(Dataset entries)
>>
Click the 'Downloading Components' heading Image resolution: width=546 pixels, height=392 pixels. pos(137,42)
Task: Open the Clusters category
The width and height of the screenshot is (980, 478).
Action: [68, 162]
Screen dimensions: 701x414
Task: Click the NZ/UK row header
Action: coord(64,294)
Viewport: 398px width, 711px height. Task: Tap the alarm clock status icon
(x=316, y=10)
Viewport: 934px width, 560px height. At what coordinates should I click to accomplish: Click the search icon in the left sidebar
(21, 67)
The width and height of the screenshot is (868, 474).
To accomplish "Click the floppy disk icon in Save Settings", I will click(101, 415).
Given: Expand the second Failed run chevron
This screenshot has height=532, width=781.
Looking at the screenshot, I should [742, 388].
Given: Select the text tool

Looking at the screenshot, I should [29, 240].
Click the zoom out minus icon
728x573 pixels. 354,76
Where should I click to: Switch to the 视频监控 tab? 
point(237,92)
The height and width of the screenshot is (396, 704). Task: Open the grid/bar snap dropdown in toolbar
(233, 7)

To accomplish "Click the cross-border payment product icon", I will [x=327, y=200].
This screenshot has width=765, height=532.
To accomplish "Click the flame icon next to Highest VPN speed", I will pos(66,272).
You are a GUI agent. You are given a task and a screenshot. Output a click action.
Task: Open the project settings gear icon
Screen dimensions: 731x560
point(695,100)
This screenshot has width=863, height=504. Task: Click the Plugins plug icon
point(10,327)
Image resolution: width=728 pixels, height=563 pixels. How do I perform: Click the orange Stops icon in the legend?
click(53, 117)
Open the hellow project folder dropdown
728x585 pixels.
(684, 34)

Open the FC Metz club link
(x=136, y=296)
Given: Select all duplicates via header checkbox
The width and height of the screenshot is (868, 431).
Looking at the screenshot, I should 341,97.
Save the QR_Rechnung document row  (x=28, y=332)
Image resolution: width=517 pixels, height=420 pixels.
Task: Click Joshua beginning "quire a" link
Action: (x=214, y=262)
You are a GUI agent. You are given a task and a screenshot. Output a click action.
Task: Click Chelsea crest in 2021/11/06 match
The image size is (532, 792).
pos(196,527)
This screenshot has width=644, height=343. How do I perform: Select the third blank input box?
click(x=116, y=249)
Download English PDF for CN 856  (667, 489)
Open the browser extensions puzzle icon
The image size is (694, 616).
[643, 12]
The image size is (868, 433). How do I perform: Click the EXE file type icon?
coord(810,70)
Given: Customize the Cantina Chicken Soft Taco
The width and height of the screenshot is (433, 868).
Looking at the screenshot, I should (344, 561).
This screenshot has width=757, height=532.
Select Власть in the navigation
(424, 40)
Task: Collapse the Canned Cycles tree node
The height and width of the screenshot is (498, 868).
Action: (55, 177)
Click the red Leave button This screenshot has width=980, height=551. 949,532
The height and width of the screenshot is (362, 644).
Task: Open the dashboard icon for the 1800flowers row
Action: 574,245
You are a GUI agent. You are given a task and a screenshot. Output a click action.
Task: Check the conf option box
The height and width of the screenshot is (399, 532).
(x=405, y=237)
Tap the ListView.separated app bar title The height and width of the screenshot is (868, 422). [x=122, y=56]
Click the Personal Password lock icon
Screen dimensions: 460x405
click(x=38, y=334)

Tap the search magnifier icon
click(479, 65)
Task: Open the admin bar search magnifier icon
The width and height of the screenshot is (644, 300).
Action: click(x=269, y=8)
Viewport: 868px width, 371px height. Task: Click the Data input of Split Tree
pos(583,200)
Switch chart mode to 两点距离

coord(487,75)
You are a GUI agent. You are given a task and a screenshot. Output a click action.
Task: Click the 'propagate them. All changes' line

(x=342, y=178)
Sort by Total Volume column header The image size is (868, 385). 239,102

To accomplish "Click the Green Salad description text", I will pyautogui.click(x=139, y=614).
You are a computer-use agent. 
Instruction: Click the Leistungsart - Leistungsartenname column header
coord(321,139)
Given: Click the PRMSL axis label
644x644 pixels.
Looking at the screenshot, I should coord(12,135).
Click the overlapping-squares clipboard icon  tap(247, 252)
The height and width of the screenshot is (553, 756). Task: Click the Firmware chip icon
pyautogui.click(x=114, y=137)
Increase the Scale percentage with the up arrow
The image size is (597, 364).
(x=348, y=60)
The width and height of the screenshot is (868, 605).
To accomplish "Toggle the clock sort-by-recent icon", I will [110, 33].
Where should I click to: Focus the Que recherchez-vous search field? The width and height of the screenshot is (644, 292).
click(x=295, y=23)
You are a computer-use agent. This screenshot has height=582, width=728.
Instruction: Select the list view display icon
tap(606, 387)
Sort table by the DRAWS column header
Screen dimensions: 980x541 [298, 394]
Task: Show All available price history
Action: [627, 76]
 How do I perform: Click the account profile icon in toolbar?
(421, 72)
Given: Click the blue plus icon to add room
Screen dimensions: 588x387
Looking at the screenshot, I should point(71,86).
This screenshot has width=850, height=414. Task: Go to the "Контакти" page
<<
Each record above has to be repeated word for word.

> RESULT:
Click the 'Downloading Components' heading Image resolution: width=546 pixels, height=392 pixels. pos(137,42)
Task: Open the Clusters category
The width and height of the screenshot is (980, 478).
Action: [68, 162]
Screen dimensions: 701x414
Task: Click the NZ/UK row header
Action: coord(64,294)
Viewport: 398px width, 711px height. Task: Tap the alarm clock status icon
(x=316, y=10)
Viewport: 934px width, 560px height. At what coordinates should I click to accomplish: Click the search icon in the left sidebar
(21, 67)
The width and height of the screenshot is (868, 474).
To accomplish "Click the floppy disk icon in Save Settings", I will click(101, 415).
Given: Expand the second Failed run chevron
This screenshot has height=532, width=781.
Looking at the screenshot, I should [742, 388].
Given: Select the text tool

Looking at the screenshot, I should [29, 240].
Click the zoom out minus icon
728x573 pixels. 354,76
Where should I click to: Switch to the 视频监控 tab? 
point(237,92)
The height and width of the screenshot is (396, 704). Task: Open the grid/bar snap dropdown in toolbar
(233, 7)

To accomplish "Click the cross-border payment product icon", I will [x=327, y=200].
This screenshot has width=765, height=532.
To accomplish "Click the flame icon next to Highest VPN speed", I will pos(66,272).
You are a GUI agent. You are given a task and a screenshot. Output a click action.
Task: Open the project settings gear icon
Screen dimensions: 731x560
point(695,100)
This screenshot has width=863, height=504. Task: Click the Plugins plug icon
point(10,327)
Image resolution: width=728 pixels, height=563 pixels. How do I perform: Click the orange Stops icon in the legend?
click(53, 117)
Open the hellow project folder dropdown
728x585 pixels.
(684, 34)

Open the FC Metz club link
(x=136, y=296)
Given: Select all duplicates via header checkbox
The width and height of the screenshot is (868, 431).
Looking at the screenshot, I should 341,97.
Save the QR_Rechnung document row  (x=28, y=332)
Image resolution: width=517 pixels, height=420 pixels.
Task: Click Joshua beginning "quire a" link
Action: (x=214, y=262)
You are a GUI agent. You are given a task and a screenshot. Output a click action.
Task: Click Chelsea crest in 2021/11/06 match
The image size is (532, 792).
pos(196,527)
This screenshot has width=644, height=343. How do I perform: Select the third blank input box?
click(x=116, y=249)
Download English PDF for CN 856  (667, 489)
Open the browser extensions puzzle icon
The image size is (694, 616).
[643, 12]
The image size is (868, 433). How do I perform: Click the EXE file type icon?
coord(810,70)
Given: Customize the Cantina Chicken Soft Taco
The width and height of the screenshot is (433, 868).
Looking at the screenshot, I should (344, 561).
This screenshot has width=757, height=532.
Select Власть in the navigation
(424, 40)
Task: Collapse the Canned Cycles tree node
The height and width of the screenshot is (498, 868).
Action: (55, 177)
Click the red Leave button This screenshot has width=980, height=551. 949,532
The height and width of the screenshot is (362, 644).
Task: Open the dashboard icon for the 1800flowers row
Action: 574,245
You are a GUI agent. You are given a task and a screenshot. Output a click action.
Task: Check the conf option box
The height and width of the screenshot is (399, 532).
(x=405, y=237)
Tap the ListView.separated app bar title The height and width of the screenshot is (868, 422). [x=122, y=56]
Click the Personal Password lock icon
Screen dimensions: 460x405
click(x=38, y=334)

Tap the search magnifier icon
click(479, 65)
Task: Open the admin bar search magnifier icon
The width and height of the screenshot is (644, 300).
Action: click(x=269, y=8)
Viewport: 868px width, 371px height. Task: Click the Data input of Split Tree
pos(583,200)
Switch chart mode to 两点距离

coord(487,75)
You are a GUI agent. You are given a task and a screenshot. Output a click action.
Task: Click the 'propagate them. All changes' line

(x=342, y=178)
Sort by Total Volume column header The image size is (868, 385). 239,102

To accomplish "Click the Green Salad description text", I will pyautogui.click(x=139, y=614).
You are a computer-use agent. 
Instruction: Click the Leistungsart - Leistungsartenname column header
coord(321,139)
Given: Click the PRMSL axis label
644x644 pixels.
Looking at the screenshot, I should coord(12,135).
Click the overlapping-squares clipboard icon  tap(247, 252)
The height and width of the screenshot is (553, 756). Task: Click the Firmware chip icon
pyautogui.click(x=114, y=137)
Increase the Scale percentage with the up arrow
The image size is (597, 364).
(x=348, y=60)
The width and height of the screenshot is (868, 605).
To accomplish "Toggle the clock sort-by-recent icon", I will [110, 33].
Where should I click to: Focus the Que recherchez-vous search field? The width and height of the screenshot is (644, 292).
click(x=295, y=23)
You are a computer-use agent. This screenshot has height=582, width=728.
Instruction: Select the list view display icon
tap(606, 387)
Sort table by the DRAWS column header
Screen dimensions: 980x541 [298, 394]
Task: Show All available price history
Action: [627, 76]
 How do I perform: Click the account profile icon in toolbar?
(421, 72)
Given: Click the blue plus icon to add room
Screen dimensions: 588x387
Looking at the screenshot, I should point(71,86).
This screenshot has width=850, height=414. Task: Go to the "Контакти" page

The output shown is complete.